Work task: Give back exactly the lines from the "Screen dimensions: 720x1359" line to the final line of the records, and only those, minus any pictures.

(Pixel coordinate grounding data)
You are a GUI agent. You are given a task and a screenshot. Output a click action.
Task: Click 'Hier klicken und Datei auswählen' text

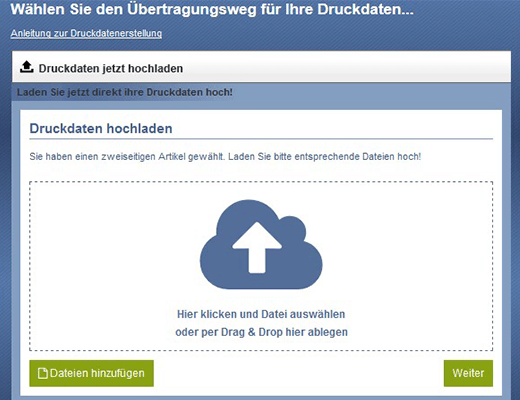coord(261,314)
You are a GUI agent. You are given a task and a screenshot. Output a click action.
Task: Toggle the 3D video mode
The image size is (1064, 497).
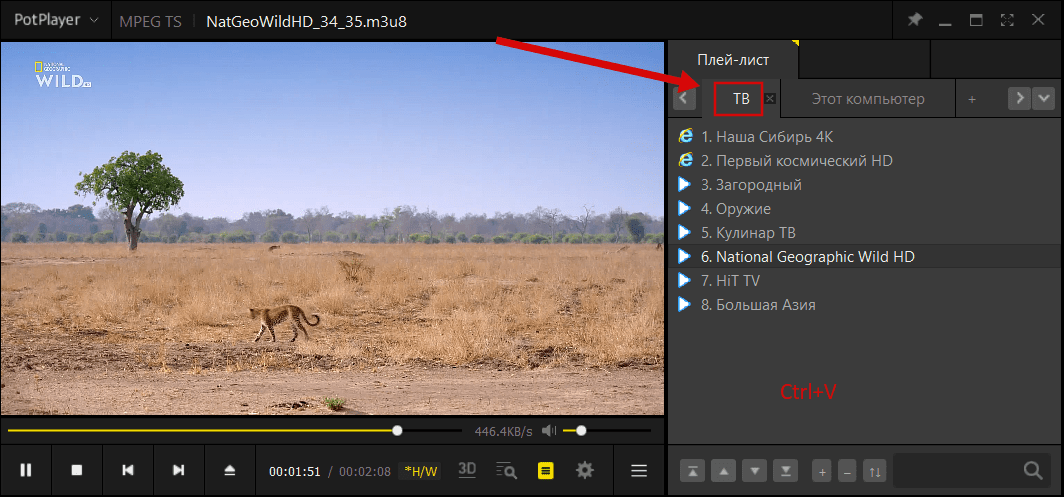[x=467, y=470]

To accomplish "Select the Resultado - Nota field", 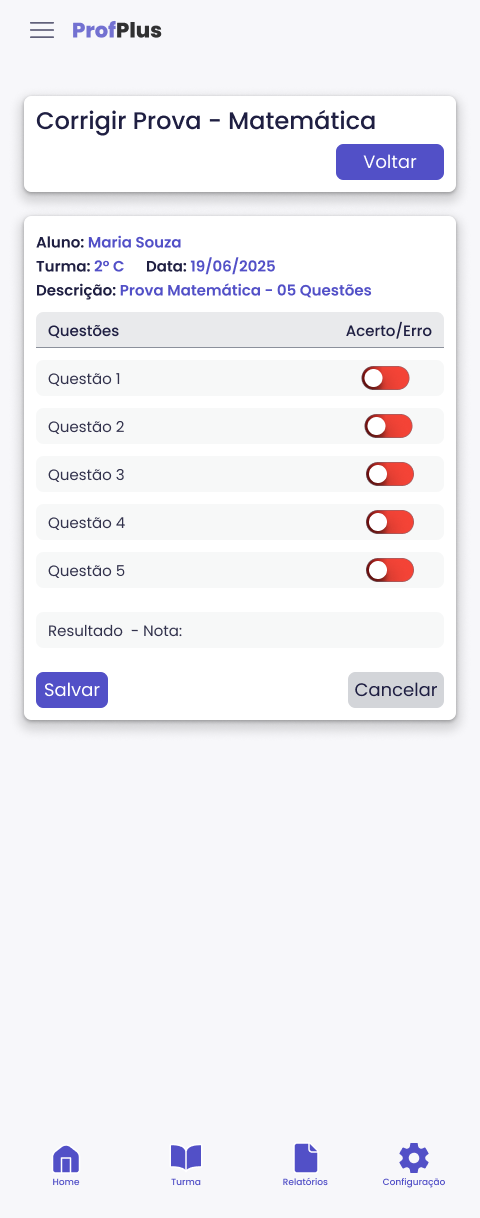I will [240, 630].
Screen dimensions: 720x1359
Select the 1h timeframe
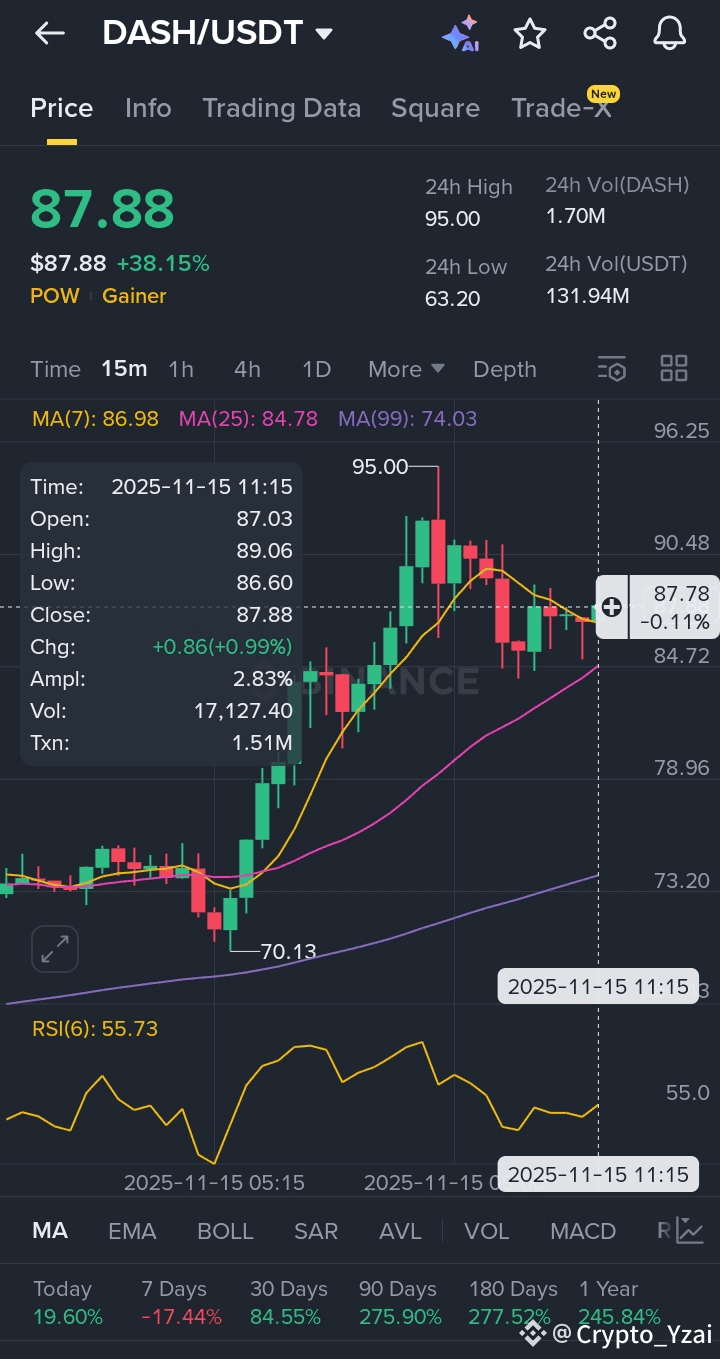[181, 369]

Task solution:
Screen dimensions: 720x1359
Select the 1h timeframe
[181, 369]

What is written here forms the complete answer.